Exercise:
Wherever a line holds the word "Open", copy that line from the data.

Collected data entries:
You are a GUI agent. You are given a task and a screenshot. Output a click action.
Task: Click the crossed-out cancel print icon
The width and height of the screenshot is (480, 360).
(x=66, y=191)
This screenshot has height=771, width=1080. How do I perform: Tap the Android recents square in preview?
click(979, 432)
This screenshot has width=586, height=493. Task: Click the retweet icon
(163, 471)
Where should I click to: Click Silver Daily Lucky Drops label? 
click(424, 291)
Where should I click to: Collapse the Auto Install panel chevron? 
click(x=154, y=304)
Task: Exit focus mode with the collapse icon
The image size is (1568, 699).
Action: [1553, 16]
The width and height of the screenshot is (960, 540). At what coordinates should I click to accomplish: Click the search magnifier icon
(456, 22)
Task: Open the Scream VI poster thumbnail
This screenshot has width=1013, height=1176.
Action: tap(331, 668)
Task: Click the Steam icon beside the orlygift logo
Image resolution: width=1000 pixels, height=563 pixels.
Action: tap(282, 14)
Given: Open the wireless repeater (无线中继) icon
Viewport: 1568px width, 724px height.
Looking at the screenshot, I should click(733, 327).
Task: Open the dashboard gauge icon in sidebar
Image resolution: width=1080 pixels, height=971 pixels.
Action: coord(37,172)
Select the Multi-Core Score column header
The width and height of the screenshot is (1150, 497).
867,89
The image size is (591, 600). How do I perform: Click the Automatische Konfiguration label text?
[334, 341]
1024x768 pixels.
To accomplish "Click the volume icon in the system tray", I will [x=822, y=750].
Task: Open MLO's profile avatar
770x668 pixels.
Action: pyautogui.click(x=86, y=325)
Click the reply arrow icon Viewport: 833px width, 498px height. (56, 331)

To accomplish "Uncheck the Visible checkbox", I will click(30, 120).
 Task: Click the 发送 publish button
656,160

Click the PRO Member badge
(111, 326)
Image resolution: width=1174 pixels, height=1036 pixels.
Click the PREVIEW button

Task answer:
Task: Open the Scream VI poster thumbnail
Given: Open the wireless repeater (无线中继) icon
Task: Open the dashboard gauge icon in sidebar
Task: Open MLO's profile avatar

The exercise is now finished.